My
father was born in 1933. This made him,
or might have made him, many things. A
child of the Depression — although in fact his family's financial struggles,
their shuttling from one Williamsburg
tenement to another, were unexceptional in a world suffering economic
collapse. A younger brother of the
Greatest Generation — although his own older brother never went to war, section
4-F, too short to be of use killing or being killed or engaging in any other
valorous act for the nation. A young man
of the postwar boom years — an engineer who married, bought a first home in a
residential borough, had three children, then traded up to a larger house on Long
Island and had another child. A living
fulfillment of the American dream paid for with his work on defense contracts,
his small part in creating the aeronautic muscle our country flexed in the Cold
War and Vietnam.
But what it made him most saliently in my childhood and
my memory of childhood, this having been born in 1933: it made him forty-two and a half years old in
February 1976. And that was when Dorothy
Hamill — of the cute bobbed hair and the Hamill Camel sit-spin — burst across
the screen of our new, our first, color television, as she brought home the Innsbruck
gold.
She was a pixie, an icon, a source of national pride.
She was my father's midlife crisis.
I do not now consider forty-two and a half so old as to
warrant a midlife crisis, not as the gray hairs and laugh lines, the slowing
metabolism, and the
lightly aching muscles and joints sneak up on me and my partner and all
of our friends. Perhaps in 1976
forty-two was older.
Old enough to have four children ages six to fifteen, and a wife who'd
long grown bored with being a housewife.
Old enough for my father, finding his job a little dull, to have fallen
into the habit of taking out his frustrations on his family, as petty tyrant in
his thirteen-room suburban fiefdom.
Old
enough to feel his day to day existence devoid of
beauty, and to fear the years slipping by in unspoken yearnings.
And so, seeing Dorothy Hamill,
the graceful American darling beating out the world, my father decided
he too would figure skate.
Vanderbilt
Parkway is a curving, hilly route that meandered
through my childhood as it did through our town. The high school from which I would graduate
stood on one stretch, the synagogue where I would be bat mitzvahed sat on
another. My first minutes and hours
behind the wheel were to be on that street, mandatory road training for
Driver's Ed.

[Record extracts]:
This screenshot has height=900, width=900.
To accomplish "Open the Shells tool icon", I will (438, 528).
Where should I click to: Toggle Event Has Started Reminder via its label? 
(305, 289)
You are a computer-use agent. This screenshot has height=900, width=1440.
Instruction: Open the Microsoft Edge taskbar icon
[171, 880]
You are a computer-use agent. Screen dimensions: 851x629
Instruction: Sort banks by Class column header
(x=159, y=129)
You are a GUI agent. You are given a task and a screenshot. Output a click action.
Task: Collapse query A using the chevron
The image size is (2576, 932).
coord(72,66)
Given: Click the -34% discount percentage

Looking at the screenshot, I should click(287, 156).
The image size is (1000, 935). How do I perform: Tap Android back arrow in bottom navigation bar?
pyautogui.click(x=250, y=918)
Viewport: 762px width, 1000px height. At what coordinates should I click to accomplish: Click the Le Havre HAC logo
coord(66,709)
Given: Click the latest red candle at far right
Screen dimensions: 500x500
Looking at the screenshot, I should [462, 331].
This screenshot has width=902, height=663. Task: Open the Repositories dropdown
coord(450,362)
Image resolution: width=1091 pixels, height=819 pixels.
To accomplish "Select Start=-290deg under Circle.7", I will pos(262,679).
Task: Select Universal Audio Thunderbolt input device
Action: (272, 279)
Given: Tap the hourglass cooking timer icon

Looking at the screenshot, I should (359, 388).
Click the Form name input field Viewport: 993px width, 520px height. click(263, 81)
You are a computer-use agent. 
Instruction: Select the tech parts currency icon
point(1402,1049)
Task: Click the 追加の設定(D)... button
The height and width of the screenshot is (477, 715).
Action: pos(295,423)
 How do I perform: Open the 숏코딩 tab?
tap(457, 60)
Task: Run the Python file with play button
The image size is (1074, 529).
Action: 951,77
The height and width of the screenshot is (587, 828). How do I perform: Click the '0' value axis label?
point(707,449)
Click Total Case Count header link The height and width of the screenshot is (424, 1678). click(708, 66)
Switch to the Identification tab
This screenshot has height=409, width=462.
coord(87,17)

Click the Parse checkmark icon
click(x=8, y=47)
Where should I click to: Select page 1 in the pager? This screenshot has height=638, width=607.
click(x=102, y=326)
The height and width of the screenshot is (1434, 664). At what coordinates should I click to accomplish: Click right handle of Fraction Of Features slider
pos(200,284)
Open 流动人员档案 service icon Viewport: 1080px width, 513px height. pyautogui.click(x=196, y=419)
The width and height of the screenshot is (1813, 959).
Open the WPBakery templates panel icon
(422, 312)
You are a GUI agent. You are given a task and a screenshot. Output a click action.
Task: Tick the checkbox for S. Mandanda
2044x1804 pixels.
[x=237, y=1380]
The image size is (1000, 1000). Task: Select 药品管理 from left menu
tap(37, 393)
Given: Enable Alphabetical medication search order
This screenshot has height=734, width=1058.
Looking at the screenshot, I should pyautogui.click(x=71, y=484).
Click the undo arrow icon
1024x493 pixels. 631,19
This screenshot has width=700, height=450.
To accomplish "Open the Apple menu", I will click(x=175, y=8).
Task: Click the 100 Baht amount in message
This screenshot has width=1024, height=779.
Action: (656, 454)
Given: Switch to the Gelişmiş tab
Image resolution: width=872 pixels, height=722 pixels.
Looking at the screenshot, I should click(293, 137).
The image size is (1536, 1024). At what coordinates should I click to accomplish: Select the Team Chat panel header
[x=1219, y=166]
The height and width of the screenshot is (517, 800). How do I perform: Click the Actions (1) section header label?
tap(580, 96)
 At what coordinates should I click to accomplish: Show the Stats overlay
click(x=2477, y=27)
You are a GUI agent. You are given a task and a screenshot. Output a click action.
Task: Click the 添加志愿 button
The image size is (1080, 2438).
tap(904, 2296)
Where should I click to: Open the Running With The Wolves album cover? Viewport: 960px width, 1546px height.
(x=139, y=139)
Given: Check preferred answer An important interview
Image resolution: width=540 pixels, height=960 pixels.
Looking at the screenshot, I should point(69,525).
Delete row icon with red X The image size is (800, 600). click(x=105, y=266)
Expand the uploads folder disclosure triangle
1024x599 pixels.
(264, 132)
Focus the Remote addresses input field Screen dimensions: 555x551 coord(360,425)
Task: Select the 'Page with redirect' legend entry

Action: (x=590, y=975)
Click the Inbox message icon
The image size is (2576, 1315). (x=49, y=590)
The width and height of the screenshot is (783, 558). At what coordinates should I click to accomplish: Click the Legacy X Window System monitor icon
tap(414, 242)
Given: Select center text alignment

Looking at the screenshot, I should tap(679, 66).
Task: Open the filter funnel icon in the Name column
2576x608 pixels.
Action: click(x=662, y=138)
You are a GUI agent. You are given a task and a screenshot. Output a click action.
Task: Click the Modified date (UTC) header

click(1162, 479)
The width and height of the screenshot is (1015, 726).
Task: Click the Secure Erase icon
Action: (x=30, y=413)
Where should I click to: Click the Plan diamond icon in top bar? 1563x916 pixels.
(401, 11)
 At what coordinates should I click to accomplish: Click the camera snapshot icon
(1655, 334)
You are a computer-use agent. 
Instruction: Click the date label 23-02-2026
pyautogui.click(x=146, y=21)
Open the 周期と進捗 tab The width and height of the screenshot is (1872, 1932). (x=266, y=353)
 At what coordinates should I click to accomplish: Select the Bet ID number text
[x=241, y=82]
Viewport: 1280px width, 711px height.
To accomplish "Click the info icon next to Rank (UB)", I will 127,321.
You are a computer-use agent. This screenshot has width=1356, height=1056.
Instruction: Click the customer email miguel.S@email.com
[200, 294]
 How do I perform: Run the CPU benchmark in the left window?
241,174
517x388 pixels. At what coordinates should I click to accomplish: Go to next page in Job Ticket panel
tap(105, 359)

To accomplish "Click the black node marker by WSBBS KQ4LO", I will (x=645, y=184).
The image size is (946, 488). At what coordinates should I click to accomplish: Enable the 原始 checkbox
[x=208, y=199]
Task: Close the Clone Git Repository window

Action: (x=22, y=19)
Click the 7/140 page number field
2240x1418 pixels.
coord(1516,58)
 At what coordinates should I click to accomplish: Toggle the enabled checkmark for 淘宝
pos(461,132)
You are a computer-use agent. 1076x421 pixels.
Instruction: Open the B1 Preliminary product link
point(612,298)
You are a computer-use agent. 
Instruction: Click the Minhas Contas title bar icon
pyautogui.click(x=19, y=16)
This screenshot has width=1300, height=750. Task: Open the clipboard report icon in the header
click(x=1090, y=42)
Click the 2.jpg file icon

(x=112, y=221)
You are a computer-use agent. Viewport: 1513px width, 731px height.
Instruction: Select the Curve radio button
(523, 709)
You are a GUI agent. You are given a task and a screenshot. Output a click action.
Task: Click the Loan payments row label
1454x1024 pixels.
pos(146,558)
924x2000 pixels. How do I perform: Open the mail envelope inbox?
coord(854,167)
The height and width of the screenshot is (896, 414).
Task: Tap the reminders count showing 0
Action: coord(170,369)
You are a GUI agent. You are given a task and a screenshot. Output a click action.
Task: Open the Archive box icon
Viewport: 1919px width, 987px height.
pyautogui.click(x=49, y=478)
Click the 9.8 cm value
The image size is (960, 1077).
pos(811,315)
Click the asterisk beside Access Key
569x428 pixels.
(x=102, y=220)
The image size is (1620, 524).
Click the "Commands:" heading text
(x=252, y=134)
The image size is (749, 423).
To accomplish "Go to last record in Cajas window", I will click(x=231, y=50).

[Written task]:
In the memoir passage about the father and figure skating, write out the words starting at "Old enough to" and stopping after "would figure skate.".

[Answer for the task]:
Old enough to have four children ages six to fifteen, and a wife who'd
long grown bored with being a housewife.
Old enough for my father, finding his job a little dull, to have fallen
into the habit of taking out his frustrations on his family, as petty tyrant in
his thirteen-room suburban fiefdom.
Old
enough to feel his day to day existence devoid of
beauty, and to fear the years slipping by in unspoken yearnings.
And so, seeing Dorothy Hamill,
the graceful American darling beating out the world, my father decided
he too would figure skate.